Rav Ashlag writes something about this in Wisdom of Truth that I have shared and taught many times; however, I have come to a completely new understanding of Ve'ahavta Lere'acha Kamocha and what it means practically. And the truth is that most of us think we know what it means, but I doubt any of us are even close to living it. The problem with that, as the kabbalists teach, is that anything we’re doing besides this is not an aspect of true spiritual work. We must understand, Rav Ashlag explains, that all the other actions, tools, commandments, and teachings are only for one purpose: to get each one of us individually, and the world collectively, to a state of loving the other as we love ourselves. The studies in the Torah are commentaries, explanations, and understandings of this one teaching, and they either bring us to the state of these three words, or they don’t.
However, before we can even come to understand why that's true, we have to comprehend what those three words actually mean, because I think most of us misunderstand them. We think that coming to the ultimate state of caring for and loving others as we do ourselves means to take care of everything that we need, and then, also take care of somebody else's needs. But that's not what this verse says; it does not say, “Love your neighbor also.” It says love them as yourself. It means to share and take care of the other in every aspect the way we take care of ourselves. It means always watching those around us and filling their needs and desires before we fill our own. For example, if we’re about to eat cereal in the morning, before the spoon goes into our mouth, we first look to see if there is anybody else in the world who doesn't have cereal, and run to make sure every one of them then does. Only then can we go back home and have our own.
It’s important to realize how much, I think, we've been deceiving ourselves regarding living this teaching, when we come to see that the countless numbers of books we’ve read, lectures we have heard, actions of sharing we have done, and connections we have made were pointless unless they were not bringing us towards Ve'ahavta Lere'acha Kamocha. And we fool ourselves by saying, “I just need to become a more giving and sharing person,” because when we say that, it is only two words – taking care of, or loving, the other. But there are three words: love and take care of the other as we do ourselves.
There is a concept Rav Ashlag shares that demonstrates this. It talks about what it means for a person who has a servant to take care of that servant. It says, for instance, that if there are two pillows in the house, the master makes sure before he puts his head down on his pillow that his servant has a pillow. It says that the master makes sure before he eats his food, that the servant has food.

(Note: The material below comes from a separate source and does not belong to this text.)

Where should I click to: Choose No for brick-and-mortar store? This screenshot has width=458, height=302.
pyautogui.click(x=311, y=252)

But most importantly, it says that if there's only one pillow or there's only one steak, the master absolutely has to make sure the servant has it before he does
Rav Ashlag goes on to explain that living this teaching doesn't mean sharing or being a spiritual person. He wants us to realize that when it says love the other as much as we love ourselves, it means, first, always making sure that the others’ needs are taken care of before ours, and second, if there's only one way to fulfill either our own needs or somebody else’s, we have to take care of them first, even if it means leaving ourselves without anything.

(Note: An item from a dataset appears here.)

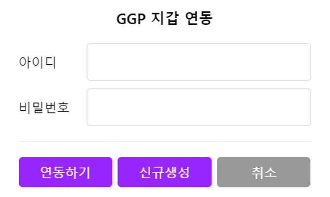Activate the empty field beside 비밀번호

[199, 107]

This is, I think, so beyond where most of us are. Because everything that we do of a spiritual or sharing nature or in making our connections is actually for only one purpose: to get to that state. So, we have to ask ourselves how many times, in the past year, or even in our lifetime, did we do an action wherein there was something that we needed, and somebody else needed as much as we did, but we gave it to them first.

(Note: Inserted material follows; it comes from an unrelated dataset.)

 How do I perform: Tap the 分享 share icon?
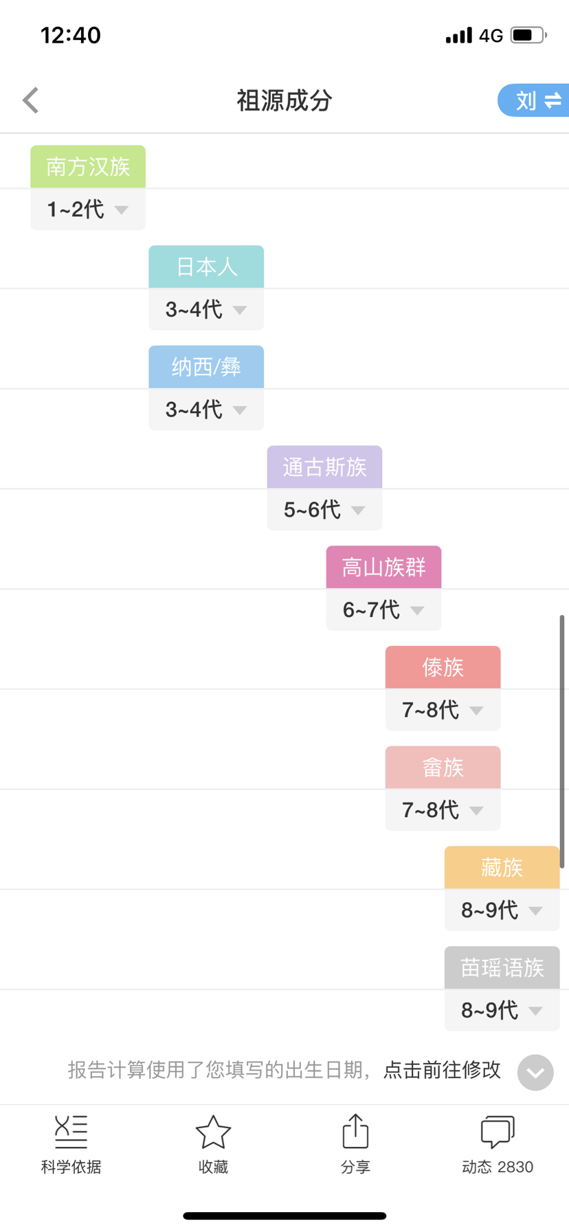355,1130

We are not sharing people just because we live the first two words and care for others also, rather than caring for others as much as we care for ourselves. Yes, in living those first two words, we will be good, spiritual people who others like, because we give when we want to, when we can, or when it's comfortable to us. But we are not living Ve'ahavta Lere'acha Kamocha. Pushing ourselves to first give to somebody who needs what we need has to become a consistent part of our life. And when we really understand this, it is one of those teachings that can truly change not just our outlook, but also how we live every day.